Input data below:
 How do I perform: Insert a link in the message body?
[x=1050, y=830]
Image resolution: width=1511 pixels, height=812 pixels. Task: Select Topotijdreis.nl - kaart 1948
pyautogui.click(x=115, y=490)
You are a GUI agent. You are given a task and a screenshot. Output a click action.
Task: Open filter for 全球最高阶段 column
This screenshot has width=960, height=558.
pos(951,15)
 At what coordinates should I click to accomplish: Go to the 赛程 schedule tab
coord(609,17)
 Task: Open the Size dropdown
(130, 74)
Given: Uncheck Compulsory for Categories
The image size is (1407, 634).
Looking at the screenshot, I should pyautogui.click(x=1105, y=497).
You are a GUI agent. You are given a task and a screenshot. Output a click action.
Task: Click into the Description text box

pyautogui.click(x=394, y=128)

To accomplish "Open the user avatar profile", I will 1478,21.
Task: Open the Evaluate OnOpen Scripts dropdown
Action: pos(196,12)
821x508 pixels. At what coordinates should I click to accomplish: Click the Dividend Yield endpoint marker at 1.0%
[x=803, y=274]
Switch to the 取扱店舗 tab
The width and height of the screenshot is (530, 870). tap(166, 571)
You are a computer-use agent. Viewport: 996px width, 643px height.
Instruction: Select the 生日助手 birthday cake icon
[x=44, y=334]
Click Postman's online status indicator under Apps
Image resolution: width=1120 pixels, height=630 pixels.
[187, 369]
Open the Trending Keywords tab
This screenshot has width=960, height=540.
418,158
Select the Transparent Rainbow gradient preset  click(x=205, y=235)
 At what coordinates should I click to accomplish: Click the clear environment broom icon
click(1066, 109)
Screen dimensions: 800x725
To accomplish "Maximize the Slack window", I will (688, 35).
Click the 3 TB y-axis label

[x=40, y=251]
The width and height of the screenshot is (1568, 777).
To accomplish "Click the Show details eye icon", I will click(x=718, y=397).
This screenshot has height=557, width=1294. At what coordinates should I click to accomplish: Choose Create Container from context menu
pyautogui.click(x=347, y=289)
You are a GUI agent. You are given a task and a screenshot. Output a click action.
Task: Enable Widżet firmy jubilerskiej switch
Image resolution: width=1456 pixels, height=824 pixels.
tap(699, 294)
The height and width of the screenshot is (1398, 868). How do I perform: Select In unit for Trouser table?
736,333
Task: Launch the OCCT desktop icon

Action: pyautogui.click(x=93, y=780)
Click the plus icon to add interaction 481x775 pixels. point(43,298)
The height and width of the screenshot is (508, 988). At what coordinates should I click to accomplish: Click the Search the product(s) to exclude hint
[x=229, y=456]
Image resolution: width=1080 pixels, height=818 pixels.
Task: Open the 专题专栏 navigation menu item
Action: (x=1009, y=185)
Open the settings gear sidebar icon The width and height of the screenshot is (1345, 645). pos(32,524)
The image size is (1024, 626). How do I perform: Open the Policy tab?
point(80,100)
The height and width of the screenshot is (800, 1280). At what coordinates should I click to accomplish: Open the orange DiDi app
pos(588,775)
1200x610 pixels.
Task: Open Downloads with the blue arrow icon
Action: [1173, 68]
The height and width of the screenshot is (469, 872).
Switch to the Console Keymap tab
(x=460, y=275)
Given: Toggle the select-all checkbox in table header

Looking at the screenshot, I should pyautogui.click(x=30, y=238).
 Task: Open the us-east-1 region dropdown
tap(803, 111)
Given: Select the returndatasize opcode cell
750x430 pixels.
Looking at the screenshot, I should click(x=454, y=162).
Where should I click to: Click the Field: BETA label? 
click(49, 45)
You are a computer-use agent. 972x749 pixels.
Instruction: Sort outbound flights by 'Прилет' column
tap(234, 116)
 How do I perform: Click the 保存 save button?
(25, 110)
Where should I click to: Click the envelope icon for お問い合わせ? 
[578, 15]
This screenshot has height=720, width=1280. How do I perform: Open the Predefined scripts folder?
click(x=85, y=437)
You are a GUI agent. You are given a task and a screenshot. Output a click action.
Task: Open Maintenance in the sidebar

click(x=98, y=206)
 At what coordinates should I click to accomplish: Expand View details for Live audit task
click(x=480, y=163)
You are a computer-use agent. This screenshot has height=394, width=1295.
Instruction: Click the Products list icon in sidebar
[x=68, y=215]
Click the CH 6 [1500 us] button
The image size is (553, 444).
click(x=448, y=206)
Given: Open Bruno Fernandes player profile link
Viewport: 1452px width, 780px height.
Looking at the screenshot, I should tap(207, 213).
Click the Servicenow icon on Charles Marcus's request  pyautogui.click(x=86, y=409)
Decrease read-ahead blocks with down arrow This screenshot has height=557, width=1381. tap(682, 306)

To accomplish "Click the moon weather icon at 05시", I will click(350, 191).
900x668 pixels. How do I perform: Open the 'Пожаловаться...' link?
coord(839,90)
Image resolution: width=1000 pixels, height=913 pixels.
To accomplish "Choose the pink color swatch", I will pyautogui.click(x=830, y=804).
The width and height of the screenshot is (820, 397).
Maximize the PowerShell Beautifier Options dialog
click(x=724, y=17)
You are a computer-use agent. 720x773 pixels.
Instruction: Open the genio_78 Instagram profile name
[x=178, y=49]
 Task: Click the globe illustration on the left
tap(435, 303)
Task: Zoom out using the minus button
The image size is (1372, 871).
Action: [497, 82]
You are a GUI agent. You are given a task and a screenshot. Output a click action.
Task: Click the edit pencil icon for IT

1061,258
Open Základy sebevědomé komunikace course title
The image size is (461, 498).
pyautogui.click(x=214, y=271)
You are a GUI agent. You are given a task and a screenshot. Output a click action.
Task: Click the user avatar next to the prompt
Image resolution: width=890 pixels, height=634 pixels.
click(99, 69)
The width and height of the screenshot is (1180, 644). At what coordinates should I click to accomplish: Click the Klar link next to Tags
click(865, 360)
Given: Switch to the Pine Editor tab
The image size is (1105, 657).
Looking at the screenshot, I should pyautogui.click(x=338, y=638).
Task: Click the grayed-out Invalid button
End of Input data.
The problem: Retype exactly the lines from the one containing "Open Základy sebevědomé" through the end of the data. Add nothing.

Task output:
Open Základy sebevědomé komunikace course title
The image size is (461, 498).
pyautogui.click(x=214, y=271)
You are a GUI agent. You are given a task and a screenshot. Output a click action.
Task: Click the user avatar next to the prompt
Image resolution: width=890 pixels, height=634 pixels.
click(99, 69)
The width and height of the screenshot is (1180, 644). At what coordinates should I click to accomplish: Click the Klar link next to Tags
click(865, 360)
Given: Switch to the Pine Editor tab
The image size is (1105, 657).
Looking at the screenshot, I should pyautogui.click(x=338, y=638).
Task: Click the grayed-out Invalid button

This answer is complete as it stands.